The main points here are: right service for the right job, do not use more resources and for more time if you don't need it. Look into various cost options and their pros and cons (for example, on-demand instances, reserved instances, and spot instances) provided by the cloud provider, and select the best option for your use case to optimize the cost.

Think Parallel

Many software engineering problems can be solved in less time if the concept of parallel processing is used. For example, a data processing job can be divided into many parts, and each part can be processed parallel. Map-Reduce job is a good example of parallel processing. Extending on the parallel processing, when you are designing applications to run an on the cloud platform, parallel thinking becomes even more important and valuable as the cloud has massive resources. Parallel processing helps solve large problems in less time.

There are two main reasons for using parallel computing. First, parallel computing saves time (wall clock time), and it  also helps solve large problems.

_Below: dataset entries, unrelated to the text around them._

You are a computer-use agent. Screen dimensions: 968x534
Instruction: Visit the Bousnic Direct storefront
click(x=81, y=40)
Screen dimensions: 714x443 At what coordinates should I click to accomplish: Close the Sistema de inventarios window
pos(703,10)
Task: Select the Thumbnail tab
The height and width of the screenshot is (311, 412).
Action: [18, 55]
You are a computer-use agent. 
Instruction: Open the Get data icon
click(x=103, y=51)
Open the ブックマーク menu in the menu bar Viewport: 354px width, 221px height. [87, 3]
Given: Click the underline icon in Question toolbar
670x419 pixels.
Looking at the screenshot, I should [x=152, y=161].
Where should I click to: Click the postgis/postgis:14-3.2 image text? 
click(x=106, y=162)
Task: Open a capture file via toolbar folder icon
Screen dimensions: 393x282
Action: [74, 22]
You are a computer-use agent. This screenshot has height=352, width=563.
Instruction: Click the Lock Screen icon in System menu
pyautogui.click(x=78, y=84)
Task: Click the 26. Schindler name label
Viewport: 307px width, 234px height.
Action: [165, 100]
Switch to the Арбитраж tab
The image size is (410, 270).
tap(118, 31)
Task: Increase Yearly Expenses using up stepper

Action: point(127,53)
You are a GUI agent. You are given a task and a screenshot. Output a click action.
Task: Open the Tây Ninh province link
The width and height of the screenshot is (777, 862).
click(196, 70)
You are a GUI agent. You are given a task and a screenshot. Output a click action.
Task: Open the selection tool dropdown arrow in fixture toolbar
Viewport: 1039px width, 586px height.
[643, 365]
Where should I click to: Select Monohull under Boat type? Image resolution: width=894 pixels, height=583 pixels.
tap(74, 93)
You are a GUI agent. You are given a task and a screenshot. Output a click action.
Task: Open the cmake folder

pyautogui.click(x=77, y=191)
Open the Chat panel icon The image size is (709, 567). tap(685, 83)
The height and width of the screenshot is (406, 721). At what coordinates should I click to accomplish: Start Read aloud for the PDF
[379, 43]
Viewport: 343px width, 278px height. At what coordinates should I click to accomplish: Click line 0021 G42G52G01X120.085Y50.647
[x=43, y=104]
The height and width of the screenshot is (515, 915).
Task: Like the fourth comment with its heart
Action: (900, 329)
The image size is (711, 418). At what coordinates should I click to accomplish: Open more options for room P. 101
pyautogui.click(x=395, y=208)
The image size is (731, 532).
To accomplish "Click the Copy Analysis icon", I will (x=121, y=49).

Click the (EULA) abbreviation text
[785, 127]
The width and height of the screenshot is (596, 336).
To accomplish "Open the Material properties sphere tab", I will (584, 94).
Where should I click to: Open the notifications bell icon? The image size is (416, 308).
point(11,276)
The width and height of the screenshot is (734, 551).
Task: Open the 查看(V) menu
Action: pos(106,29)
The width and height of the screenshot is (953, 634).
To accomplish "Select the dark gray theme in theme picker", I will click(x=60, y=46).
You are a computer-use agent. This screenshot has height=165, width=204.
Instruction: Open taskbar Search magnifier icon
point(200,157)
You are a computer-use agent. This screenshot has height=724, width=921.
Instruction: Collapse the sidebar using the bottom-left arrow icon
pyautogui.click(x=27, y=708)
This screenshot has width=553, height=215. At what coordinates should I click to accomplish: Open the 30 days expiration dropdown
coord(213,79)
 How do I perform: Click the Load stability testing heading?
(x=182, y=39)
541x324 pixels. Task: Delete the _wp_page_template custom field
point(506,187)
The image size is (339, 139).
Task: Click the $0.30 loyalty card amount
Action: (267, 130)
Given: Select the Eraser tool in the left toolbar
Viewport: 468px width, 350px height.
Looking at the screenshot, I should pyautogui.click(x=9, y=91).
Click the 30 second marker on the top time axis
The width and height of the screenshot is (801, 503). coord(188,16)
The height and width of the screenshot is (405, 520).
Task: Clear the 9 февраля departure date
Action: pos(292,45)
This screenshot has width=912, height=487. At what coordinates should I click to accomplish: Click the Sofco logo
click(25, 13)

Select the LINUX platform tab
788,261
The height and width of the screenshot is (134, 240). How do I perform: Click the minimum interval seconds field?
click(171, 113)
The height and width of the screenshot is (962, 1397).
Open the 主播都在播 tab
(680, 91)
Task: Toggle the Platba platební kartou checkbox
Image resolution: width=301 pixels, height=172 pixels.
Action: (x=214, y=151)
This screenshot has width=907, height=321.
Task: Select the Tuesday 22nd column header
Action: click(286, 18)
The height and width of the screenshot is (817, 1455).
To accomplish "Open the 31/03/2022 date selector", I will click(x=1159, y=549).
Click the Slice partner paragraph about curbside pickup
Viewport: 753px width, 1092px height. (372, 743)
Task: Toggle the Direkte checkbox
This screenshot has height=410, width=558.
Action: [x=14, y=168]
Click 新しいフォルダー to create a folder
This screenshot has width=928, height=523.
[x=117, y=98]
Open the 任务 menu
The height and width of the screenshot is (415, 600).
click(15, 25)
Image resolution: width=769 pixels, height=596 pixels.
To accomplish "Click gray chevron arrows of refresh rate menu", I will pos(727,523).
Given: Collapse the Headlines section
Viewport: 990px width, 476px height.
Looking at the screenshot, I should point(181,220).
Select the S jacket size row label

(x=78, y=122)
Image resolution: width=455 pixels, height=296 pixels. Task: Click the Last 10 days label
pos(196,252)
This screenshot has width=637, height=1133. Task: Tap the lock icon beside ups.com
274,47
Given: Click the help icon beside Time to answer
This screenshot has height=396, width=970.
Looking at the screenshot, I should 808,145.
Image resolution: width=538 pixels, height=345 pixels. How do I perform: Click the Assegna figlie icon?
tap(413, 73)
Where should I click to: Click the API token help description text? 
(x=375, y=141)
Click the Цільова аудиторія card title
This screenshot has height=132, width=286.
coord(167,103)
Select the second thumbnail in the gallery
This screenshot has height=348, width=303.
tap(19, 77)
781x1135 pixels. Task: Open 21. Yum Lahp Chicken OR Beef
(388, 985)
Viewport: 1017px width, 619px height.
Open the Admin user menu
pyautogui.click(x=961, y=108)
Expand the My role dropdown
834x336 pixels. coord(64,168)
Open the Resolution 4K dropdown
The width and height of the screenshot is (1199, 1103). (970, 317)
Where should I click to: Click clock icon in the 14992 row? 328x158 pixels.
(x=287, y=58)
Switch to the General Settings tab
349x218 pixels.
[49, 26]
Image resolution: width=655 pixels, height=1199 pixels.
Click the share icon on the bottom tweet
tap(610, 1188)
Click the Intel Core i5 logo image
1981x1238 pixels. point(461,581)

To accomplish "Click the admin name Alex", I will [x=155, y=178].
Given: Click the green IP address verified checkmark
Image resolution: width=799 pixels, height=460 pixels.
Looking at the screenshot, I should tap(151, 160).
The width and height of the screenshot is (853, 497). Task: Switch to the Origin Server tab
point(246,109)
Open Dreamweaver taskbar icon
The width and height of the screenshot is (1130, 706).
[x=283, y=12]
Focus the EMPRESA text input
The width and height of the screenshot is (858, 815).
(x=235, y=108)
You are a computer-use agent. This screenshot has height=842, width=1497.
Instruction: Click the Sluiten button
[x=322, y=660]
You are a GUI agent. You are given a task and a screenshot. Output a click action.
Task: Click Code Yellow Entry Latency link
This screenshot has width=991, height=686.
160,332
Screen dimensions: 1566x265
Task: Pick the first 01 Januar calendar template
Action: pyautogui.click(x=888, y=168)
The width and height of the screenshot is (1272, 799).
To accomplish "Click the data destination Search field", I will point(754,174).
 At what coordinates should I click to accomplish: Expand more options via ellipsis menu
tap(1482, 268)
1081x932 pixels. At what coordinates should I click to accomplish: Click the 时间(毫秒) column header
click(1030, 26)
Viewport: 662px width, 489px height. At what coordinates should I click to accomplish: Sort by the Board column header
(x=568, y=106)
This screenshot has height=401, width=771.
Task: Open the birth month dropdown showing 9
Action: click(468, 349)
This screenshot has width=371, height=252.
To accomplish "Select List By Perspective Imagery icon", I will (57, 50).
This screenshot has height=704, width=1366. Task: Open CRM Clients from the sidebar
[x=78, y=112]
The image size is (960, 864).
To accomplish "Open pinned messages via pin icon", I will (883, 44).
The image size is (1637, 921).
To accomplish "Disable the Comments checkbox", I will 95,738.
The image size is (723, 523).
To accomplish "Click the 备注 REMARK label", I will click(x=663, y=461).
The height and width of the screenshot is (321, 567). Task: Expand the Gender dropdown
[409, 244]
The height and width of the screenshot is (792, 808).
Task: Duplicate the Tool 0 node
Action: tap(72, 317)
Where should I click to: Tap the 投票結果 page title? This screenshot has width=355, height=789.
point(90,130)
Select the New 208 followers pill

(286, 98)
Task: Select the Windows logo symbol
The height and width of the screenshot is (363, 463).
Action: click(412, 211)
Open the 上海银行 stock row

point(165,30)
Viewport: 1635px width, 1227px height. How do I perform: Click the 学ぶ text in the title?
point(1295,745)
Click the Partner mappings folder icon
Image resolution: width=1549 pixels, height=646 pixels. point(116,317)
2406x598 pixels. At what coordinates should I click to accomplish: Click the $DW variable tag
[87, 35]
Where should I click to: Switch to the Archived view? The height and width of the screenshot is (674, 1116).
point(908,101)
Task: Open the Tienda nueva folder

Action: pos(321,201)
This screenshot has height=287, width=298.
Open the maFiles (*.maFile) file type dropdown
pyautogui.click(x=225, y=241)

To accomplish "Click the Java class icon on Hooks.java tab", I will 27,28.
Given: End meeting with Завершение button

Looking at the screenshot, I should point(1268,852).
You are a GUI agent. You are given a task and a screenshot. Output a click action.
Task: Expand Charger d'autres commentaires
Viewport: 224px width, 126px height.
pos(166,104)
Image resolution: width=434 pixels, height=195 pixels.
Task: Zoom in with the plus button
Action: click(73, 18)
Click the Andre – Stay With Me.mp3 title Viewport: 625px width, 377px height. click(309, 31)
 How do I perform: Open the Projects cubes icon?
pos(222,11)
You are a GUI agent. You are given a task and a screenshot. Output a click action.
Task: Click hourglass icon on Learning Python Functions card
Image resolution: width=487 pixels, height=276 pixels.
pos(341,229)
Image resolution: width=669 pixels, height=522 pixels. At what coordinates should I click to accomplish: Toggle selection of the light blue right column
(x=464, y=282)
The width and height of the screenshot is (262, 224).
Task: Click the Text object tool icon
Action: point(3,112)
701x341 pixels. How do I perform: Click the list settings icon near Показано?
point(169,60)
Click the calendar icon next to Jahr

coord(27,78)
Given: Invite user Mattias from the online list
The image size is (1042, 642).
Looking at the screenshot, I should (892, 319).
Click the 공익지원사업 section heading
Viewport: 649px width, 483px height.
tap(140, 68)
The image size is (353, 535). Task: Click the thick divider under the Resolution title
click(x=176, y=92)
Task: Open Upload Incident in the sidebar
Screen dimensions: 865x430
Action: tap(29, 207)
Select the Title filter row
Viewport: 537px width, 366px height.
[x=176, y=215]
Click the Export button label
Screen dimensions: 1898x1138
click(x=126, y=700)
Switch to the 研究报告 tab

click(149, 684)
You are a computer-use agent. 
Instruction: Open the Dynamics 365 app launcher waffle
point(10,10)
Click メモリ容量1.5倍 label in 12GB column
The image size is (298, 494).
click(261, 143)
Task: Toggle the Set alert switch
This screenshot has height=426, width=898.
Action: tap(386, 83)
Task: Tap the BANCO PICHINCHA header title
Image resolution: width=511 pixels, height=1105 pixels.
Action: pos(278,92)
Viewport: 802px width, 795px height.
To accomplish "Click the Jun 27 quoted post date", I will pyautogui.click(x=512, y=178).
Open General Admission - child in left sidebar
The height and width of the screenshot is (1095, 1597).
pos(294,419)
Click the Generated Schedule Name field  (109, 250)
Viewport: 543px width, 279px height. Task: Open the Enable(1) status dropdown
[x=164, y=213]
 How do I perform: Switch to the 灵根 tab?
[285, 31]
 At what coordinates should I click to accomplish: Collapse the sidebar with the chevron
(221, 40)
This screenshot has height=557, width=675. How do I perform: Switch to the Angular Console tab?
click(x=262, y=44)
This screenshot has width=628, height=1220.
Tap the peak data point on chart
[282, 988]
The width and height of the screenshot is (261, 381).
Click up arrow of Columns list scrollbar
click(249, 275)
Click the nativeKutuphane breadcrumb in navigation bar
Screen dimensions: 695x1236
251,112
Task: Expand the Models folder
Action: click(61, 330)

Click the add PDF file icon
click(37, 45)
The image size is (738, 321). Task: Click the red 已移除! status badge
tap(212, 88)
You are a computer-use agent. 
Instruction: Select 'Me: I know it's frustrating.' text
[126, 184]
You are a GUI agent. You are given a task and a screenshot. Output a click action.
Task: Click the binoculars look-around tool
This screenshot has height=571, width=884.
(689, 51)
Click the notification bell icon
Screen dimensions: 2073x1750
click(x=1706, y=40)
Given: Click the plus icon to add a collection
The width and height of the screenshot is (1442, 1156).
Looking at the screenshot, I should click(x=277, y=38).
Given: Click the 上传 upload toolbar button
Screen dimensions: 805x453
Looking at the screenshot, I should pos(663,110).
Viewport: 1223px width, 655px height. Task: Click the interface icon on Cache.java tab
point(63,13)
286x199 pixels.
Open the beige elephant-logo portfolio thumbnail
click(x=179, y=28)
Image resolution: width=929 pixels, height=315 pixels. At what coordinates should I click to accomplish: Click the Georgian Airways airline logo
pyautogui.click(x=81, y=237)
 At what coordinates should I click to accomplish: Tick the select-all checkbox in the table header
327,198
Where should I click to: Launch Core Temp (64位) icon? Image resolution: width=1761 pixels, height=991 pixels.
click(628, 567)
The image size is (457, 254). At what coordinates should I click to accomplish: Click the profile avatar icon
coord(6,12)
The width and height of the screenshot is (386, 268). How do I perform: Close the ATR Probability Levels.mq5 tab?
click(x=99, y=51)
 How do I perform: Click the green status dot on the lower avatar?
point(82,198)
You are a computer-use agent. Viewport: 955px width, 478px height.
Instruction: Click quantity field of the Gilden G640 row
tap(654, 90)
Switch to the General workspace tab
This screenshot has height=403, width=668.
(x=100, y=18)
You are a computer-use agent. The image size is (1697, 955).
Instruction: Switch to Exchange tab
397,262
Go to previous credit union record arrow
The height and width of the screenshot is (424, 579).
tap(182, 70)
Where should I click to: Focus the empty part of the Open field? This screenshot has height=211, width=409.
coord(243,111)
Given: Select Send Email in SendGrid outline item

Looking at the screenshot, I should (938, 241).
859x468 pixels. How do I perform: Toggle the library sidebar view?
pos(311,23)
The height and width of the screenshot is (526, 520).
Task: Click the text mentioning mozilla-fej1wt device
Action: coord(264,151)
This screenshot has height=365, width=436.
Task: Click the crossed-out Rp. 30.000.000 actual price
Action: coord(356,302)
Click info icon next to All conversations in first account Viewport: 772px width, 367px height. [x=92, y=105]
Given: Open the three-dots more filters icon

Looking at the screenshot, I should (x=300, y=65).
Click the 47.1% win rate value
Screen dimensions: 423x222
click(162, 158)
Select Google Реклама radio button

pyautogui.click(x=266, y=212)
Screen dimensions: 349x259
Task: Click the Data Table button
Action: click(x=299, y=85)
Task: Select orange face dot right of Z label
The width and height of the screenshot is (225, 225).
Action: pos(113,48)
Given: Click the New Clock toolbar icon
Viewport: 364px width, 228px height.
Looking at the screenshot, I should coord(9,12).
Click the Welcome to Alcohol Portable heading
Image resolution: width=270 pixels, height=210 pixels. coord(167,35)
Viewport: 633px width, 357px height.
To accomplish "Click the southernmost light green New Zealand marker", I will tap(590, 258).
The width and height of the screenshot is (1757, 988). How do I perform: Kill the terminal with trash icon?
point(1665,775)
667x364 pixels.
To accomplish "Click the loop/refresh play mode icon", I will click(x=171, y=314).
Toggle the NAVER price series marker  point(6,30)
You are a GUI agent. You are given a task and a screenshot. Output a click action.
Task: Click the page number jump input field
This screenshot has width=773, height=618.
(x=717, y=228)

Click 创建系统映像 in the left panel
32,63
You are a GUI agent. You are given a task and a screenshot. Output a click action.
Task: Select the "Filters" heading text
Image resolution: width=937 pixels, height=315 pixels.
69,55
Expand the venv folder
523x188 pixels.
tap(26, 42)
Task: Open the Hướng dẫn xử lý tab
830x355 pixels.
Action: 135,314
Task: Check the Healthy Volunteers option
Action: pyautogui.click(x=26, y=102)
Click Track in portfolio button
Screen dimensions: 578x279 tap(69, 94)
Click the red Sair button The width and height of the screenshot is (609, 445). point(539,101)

Some guidelines for parallel thinking: experiment with different architectures for multi-threading and concurrent requests. Run parallel MapReduce jobs. Use Elastic Load Balancing with Auto-Scaling to distribute loads across multiple machines.

Design for Failure

Design for Failure Werner Vogels, CTO of AWS, is famously quoted as having once said:  “Everything fails, all the time.” Let's face it — he's right.  In distributed computing and cloud computing, having the thinking — design for failure — in mind helps design better systems with respect to handling failures.

Design for failure, and nothing will really fail!  

A few guidelines: Avoid single points of failure — assume everything fails. Design with a backward goal as applications should continue to function even if the underlying physical hardware fails, is removed, or replaced.